What the task asks
Below is a listing with pictures in it; transcribe exactly the lines from the one that has "You are a computer-use agent." through the one that has "This screenshot has width=640, height=1306.", and omit those pictures.

The input
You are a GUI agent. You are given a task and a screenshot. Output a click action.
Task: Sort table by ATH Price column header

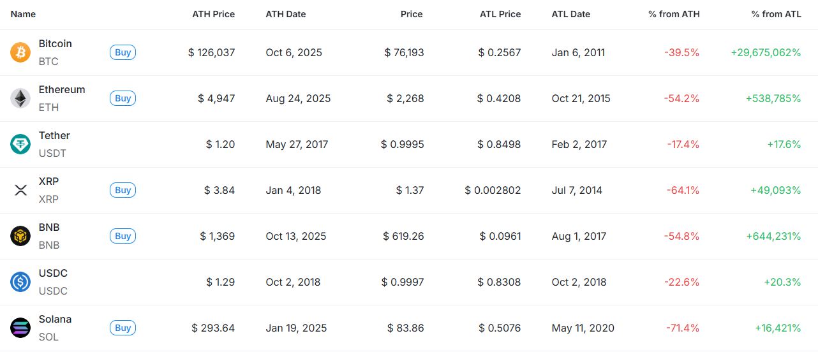pyautogui.click(x=213, y=14)
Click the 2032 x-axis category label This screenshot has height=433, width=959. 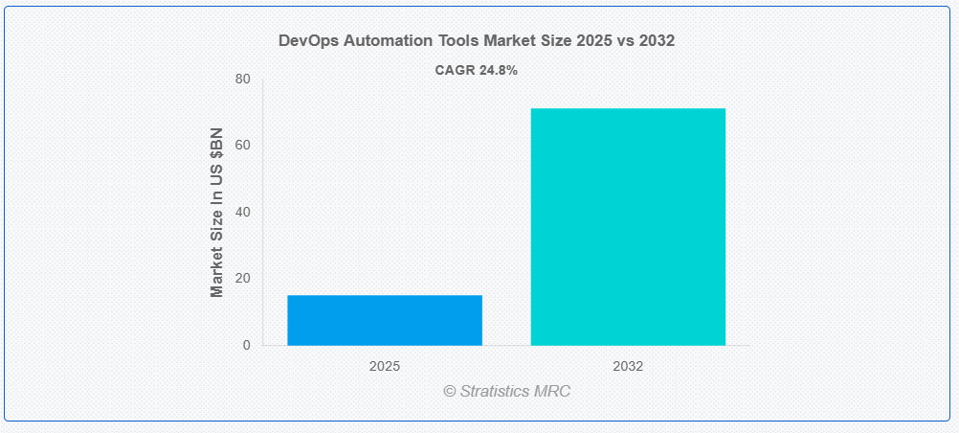pyautogui.click(x=628, y=366)
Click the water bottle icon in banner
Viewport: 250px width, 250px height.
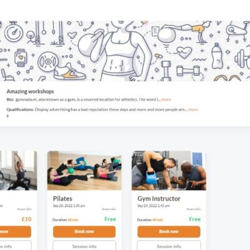tap(217, 56)
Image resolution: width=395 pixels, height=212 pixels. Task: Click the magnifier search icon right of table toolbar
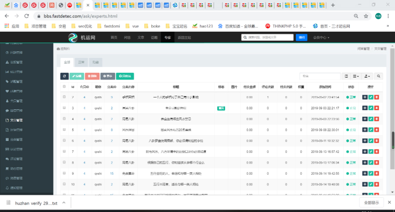(379, 76)

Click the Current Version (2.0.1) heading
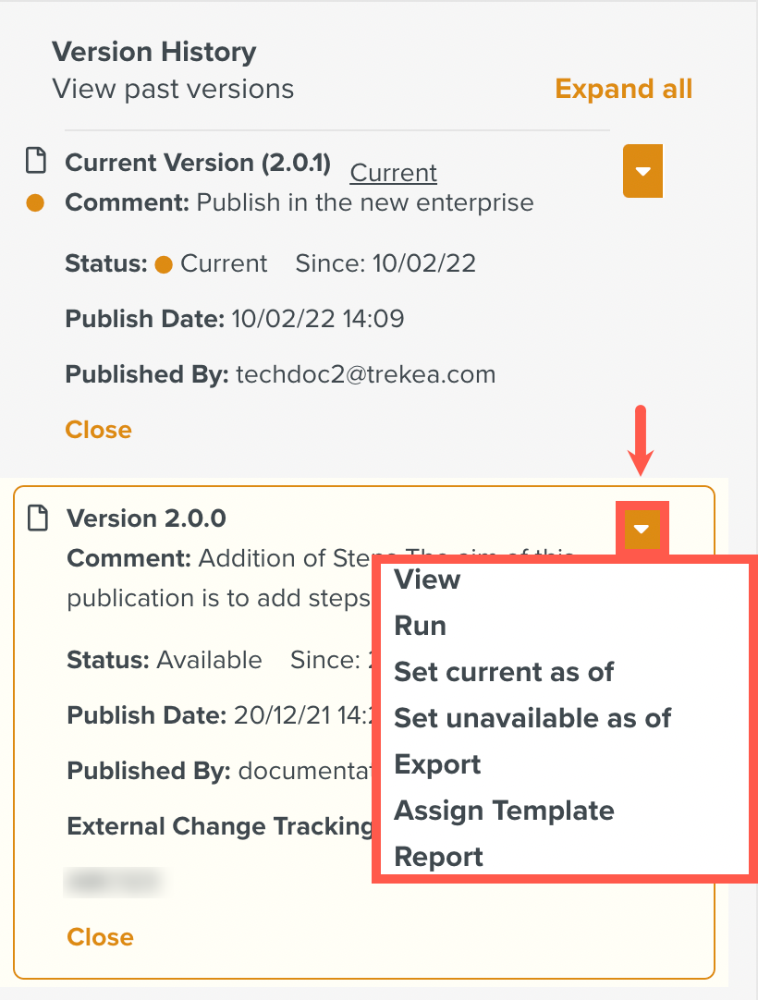point(198,162)
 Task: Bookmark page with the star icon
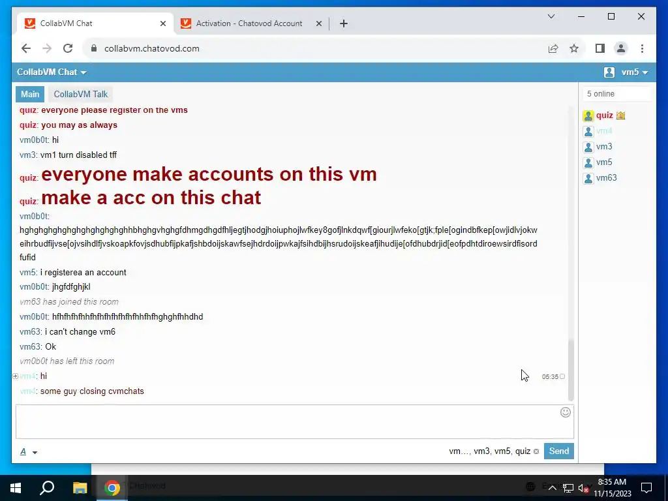(x=574, y=48)
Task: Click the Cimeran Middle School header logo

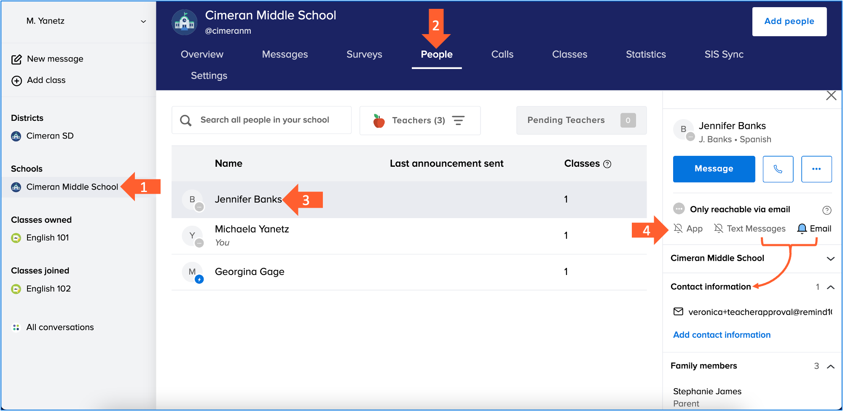Action: [184, 22]
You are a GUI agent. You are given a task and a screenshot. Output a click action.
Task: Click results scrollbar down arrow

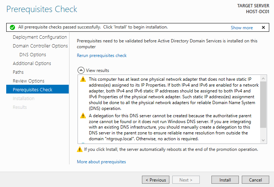[x=264, y=141]
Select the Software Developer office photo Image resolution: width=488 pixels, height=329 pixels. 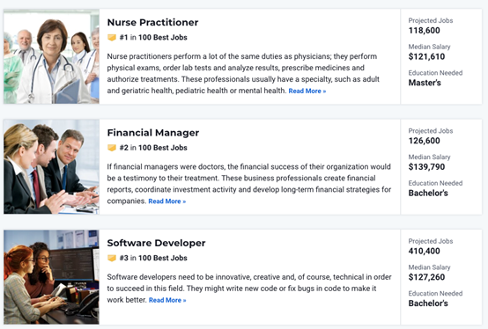tap(51, 277)
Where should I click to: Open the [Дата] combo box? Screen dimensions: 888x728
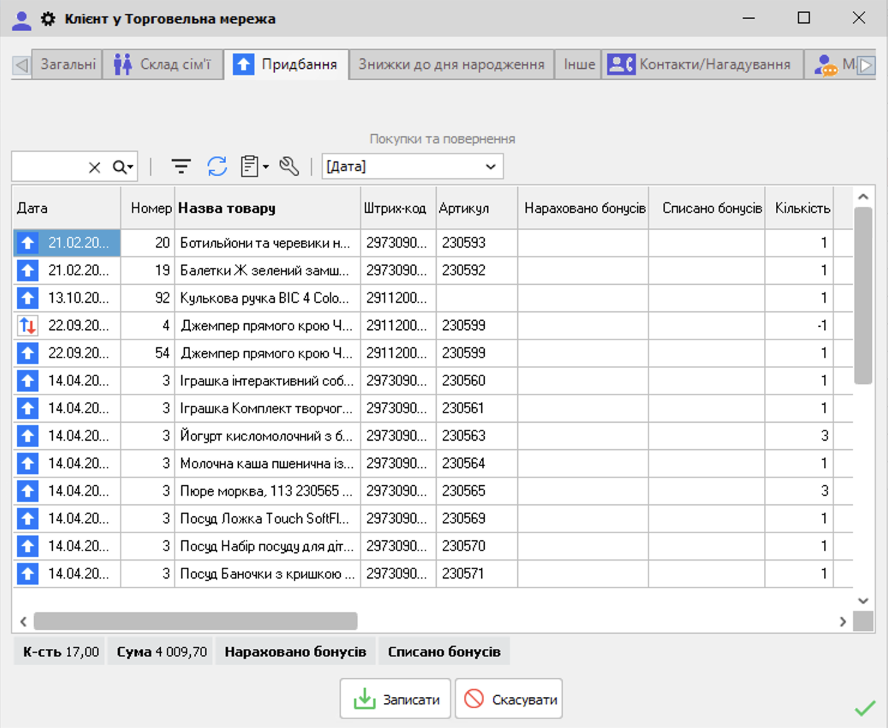point(412,167)
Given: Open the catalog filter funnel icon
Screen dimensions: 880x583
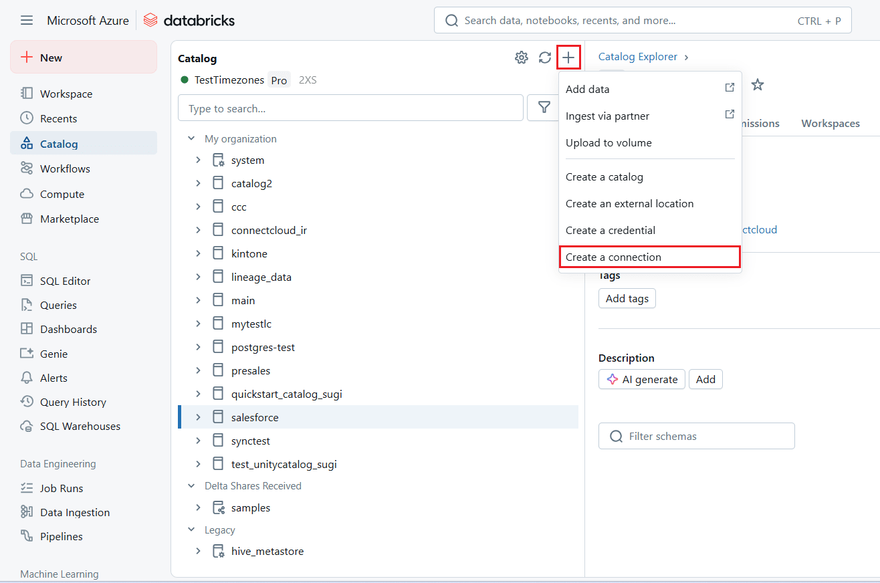Looking at the screenshot, I should (544, 108).
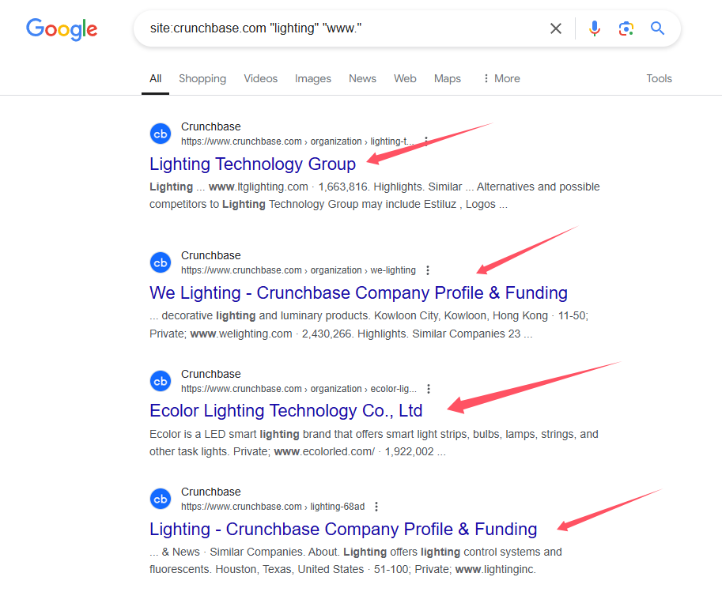Open Google Lens image search icon

[626, 29]
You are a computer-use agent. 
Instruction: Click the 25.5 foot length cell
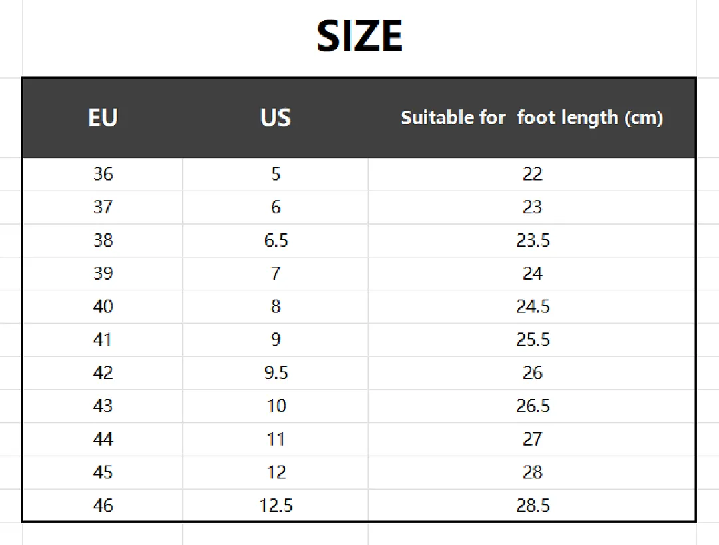(533, 340)
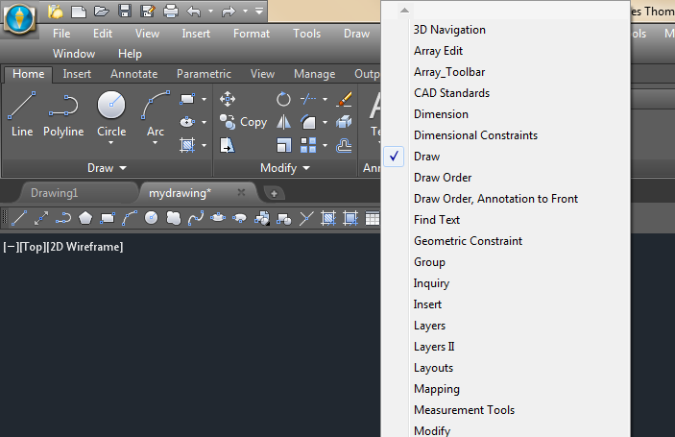Enable the Layers toolbar in list
The height and width of the screenshot is (437, 675).
[429, 326]
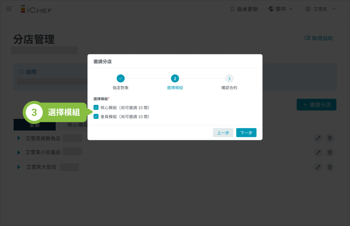Edit the 艾雪芙南勢角店 branch with pencil icon

(318, 138)
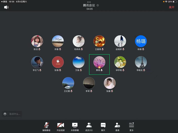Leave the meeting with 离开
Image resolution: width=178 pixels, height=133 pixels.
pyautogui.click(x=172, y=7)
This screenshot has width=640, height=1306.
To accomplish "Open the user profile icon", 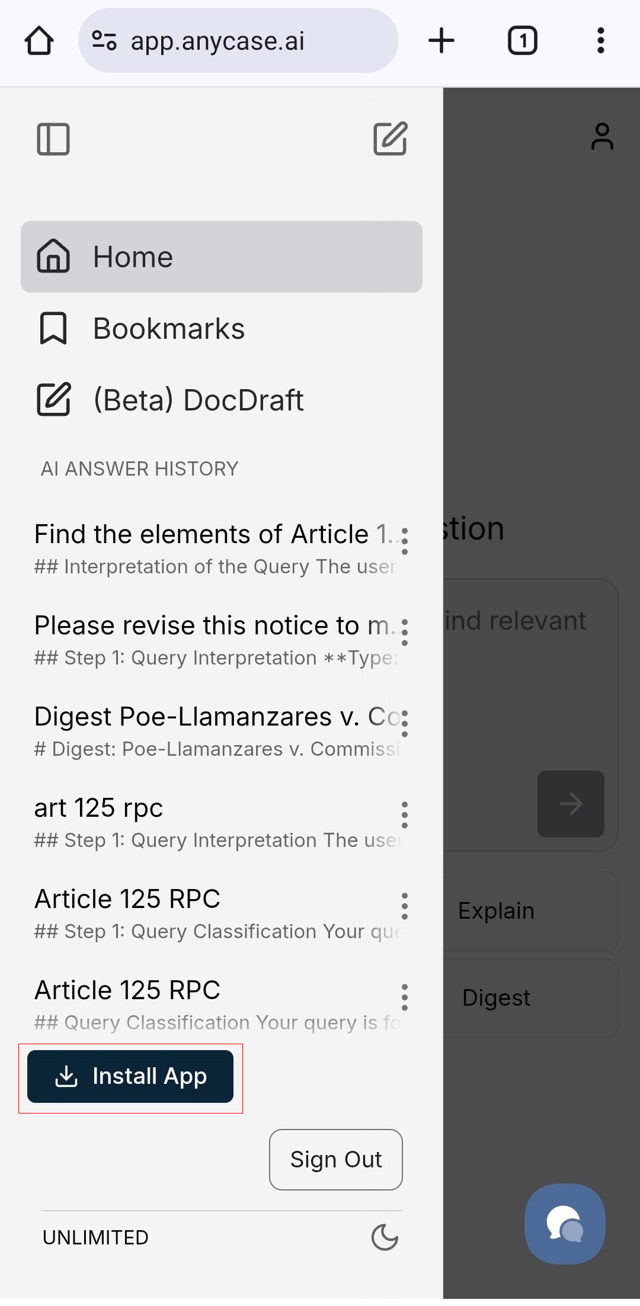I will pos(602,137).
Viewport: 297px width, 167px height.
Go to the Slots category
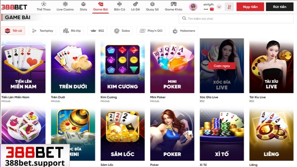[x=83, y=7]
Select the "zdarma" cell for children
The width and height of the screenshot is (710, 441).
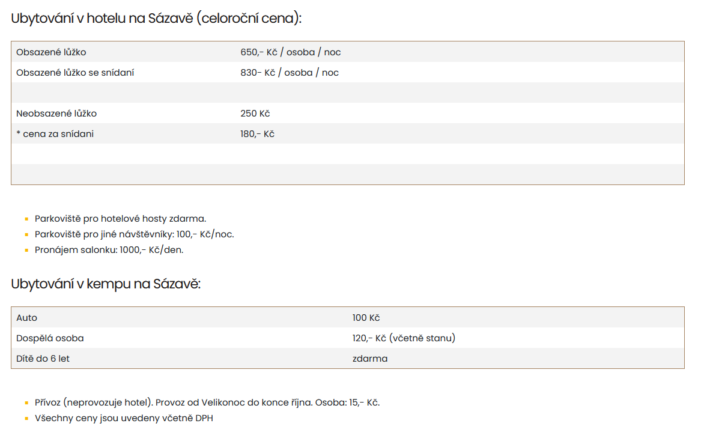370,359
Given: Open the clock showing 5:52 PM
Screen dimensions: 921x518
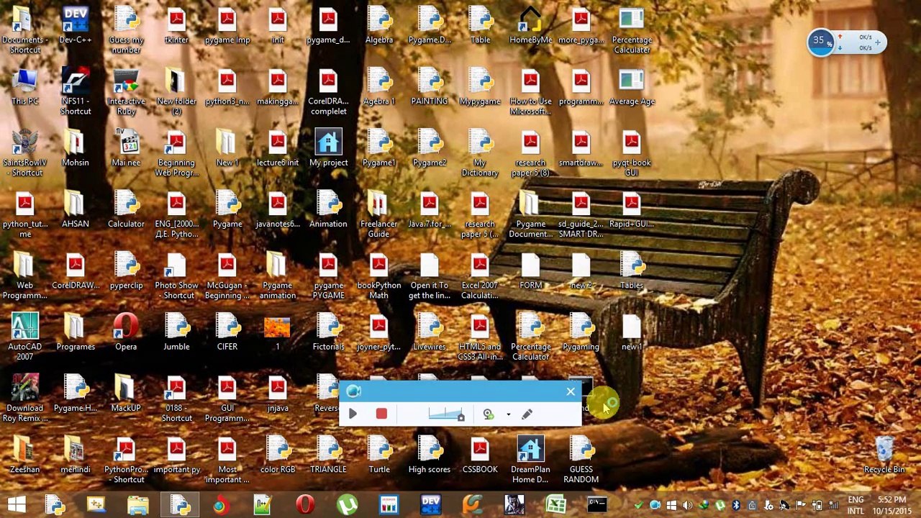Looking at the screenshot, I should click(x=891, y=505).
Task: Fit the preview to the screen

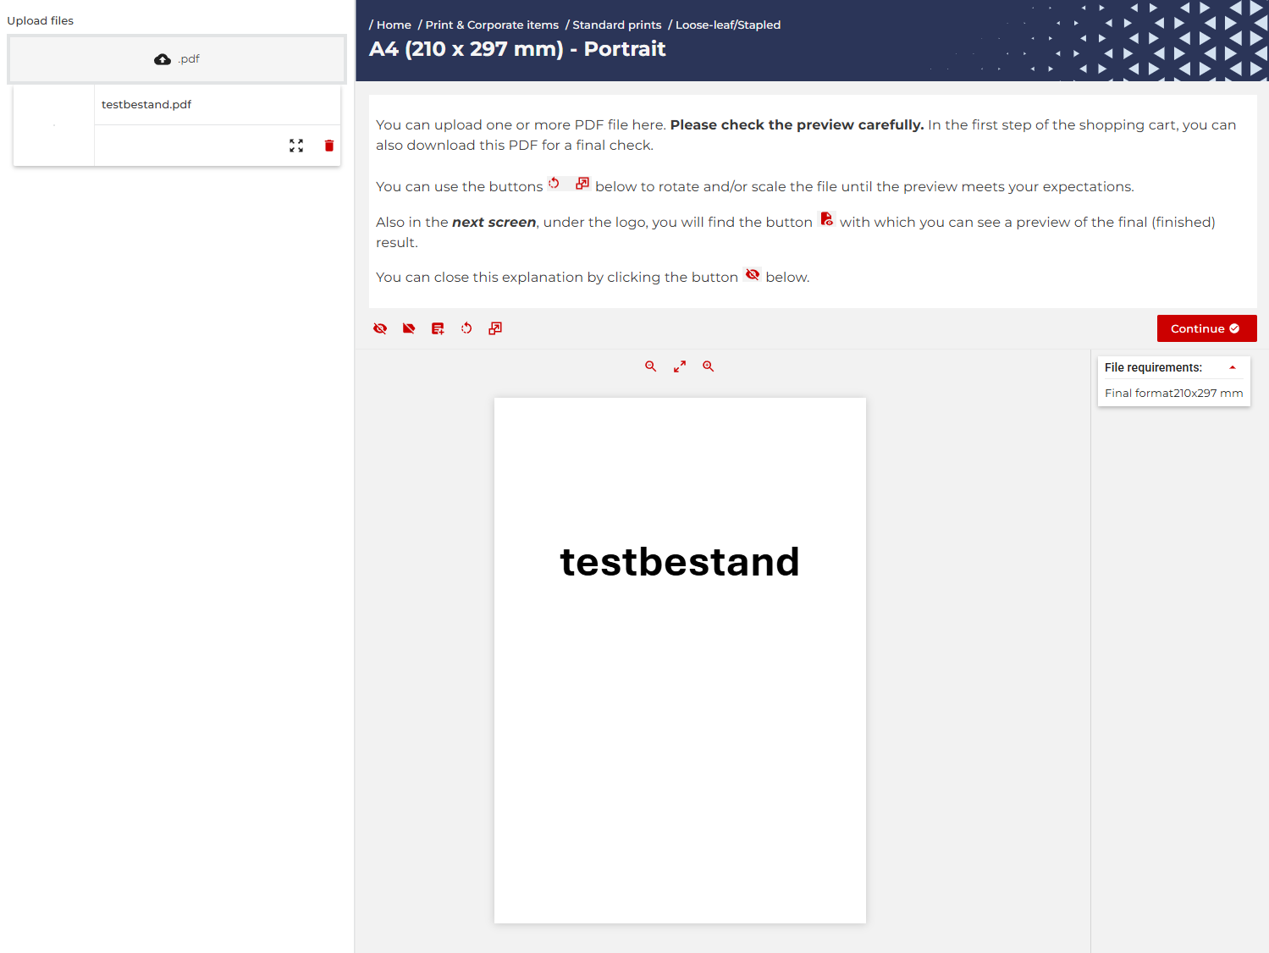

Answer section
You are a computer-use agent. 
Instruction: Click the 25.5 foot length cell
(533, 340)
Enable the Layers toolbar in list
The height and width of the screenshot is (437, 675).
[429, 326]
Edit the 艾雪芙南勢角店 branch with pencil icon

(318, 138)
Leave the meeting with 离开
Image resolution: width=178 pixels, height=133 pixels.
pyautogui.click(x=172, y=7)
This screenshot has width=640, height=1306.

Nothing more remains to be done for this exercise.